■ **Assignment**
If a line in the entries below includes "sidebar", show that line.

■ **Input**
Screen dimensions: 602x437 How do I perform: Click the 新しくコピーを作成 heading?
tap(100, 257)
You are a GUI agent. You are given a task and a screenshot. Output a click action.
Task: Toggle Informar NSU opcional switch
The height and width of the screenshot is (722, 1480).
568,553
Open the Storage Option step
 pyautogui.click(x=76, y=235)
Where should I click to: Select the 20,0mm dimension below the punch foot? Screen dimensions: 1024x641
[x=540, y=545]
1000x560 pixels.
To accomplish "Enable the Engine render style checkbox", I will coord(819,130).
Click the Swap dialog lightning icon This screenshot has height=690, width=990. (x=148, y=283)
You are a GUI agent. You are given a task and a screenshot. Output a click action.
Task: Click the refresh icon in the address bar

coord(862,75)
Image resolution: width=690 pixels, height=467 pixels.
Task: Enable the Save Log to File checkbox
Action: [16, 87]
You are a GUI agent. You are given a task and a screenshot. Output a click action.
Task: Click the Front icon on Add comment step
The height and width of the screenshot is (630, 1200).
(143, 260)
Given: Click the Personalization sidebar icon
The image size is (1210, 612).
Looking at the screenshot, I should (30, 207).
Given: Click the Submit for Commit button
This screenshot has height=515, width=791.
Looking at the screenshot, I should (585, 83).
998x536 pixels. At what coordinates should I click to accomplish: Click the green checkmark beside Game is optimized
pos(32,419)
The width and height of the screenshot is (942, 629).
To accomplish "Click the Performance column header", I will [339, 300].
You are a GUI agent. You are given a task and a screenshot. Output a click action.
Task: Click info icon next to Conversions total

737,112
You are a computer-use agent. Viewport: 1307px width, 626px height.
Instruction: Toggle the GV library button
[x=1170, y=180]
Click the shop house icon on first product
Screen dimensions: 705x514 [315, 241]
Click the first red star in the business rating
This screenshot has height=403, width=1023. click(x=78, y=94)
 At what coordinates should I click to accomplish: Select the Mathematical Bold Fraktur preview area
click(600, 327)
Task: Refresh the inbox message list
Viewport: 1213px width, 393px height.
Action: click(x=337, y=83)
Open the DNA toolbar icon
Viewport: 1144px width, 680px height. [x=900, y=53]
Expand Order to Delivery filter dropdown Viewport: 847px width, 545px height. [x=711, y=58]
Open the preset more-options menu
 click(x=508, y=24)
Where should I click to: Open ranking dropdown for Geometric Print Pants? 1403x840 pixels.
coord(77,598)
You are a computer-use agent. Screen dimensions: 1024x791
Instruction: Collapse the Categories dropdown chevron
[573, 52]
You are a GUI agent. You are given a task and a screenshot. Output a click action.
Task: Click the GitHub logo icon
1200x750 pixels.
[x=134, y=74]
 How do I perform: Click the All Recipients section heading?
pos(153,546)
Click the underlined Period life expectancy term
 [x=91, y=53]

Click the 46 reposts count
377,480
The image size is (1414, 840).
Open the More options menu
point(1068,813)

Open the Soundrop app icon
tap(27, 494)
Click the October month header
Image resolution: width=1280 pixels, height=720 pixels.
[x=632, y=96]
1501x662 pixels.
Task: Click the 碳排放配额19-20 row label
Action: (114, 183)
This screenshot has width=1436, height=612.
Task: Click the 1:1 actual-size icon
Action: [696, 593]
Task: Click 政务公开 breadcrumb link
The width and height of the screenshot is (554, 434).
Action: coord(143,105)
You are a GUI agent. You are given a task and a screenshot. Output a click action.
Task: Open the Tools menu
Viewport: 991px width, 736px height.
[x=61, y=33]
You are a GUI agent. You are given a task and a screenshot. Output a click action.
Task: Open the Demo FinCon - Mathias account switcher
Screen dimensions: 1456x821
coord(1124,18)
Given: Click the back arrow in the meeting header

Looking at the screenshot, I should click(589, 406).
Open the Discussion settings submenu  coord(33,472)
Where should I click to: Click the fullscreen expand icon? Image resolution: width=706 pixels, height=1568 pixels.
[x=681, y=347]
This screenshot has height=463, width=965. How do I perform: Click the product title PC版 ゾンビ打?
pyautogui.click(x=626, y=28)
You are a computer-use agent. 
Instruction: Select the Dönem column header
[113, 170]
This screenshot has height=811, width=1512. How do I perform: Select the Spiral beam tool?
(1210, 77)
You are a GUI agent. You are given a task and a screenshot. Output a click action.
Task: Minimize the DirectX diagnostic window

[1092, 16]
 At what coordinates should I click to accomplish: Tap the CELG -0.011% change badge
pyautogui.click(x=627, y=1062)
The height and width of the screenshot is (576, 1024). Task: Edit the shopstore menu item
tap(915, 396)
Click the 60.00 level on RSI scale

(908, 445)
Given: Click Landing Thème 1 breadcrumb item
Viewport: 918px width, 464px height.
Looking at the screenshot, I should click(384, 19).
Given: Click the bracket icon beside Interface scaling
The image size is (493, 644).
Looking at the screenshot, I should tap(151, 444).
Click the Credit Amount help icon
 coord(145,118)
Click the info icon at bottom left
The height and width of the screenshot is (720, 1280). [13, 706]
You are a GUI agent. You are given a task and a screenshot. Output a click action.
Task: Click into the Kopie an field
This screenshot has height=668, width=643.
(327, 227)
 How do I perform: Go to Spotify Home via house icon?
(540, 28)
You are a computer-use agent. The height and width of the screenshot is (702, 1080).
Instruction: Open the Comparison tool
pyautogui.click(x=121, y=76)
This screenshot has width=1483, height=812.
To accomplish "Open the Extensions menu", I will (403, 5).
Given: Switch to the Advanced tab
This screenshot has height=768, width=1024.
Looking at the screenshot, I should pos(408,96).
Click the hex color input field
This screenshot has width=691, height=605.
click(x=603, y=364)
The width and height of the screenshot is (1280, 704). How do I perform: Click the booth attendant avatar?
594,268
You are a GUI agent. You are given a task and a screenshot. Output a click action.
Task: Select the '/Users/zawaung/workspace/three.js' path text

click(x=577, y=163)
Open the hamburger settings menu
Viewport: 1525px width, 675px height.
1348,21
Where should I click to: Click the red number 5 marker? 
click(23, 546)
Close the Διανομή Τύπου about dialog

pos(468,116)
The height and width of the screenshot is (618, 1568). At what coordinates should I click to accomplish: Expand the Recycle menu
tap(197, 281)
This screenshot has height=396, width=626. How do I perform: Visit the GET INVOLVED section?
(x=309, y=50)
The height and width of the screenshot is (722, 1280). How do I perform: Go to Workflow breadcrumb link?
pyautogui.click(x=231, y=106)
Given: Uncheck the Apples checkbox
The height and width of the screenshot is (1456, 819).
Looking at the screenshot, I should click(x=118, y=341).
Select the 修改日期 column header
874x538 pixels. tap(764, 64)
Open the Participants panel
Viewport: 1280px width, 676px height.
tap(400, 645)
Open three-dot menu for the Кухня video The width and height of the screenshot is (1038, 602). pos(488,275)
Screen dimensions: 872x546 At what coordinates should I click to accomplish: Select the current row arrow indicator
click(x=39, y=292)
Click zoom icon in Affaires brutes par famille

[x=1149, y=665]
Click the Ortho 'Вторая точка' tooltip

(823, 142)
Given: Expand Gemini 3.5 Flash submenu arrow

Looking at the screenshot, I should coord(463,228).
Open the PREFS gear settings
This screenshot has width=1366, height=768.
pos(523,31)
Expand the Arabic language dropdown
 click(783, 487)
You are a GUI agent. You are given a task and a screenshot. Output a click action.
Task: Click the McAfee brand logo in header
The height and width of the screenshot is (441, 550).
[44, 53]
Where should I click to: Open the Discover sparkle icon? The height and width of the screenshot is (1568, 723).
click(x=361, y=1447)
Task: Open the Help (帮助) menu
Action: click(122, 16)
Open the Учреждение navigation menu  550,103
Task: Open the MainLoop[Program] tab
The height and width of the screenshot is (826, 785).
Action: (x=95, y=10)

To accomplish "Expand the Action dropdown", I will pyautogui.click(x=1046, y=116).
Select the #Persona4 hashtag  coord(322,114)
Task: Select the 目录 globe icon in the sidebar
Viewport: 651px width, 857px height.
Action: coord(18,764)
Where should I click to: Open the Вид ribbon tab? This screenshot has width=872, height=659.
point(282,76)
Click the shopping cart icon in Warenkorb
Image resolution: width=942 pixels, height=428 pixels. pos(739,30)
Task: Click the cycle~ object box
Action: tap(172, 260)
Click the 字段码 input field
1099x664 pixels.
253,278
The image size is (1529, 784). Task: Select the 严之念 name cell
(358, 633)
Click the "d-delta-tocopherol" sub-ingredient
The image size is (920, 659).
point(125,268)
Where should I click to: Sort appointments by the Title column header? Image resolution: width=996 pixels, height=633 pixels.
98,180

■ **Task output**
Given: Click the Personalization sidebar icon
Task: Select the 目录 globe icon in the sidebar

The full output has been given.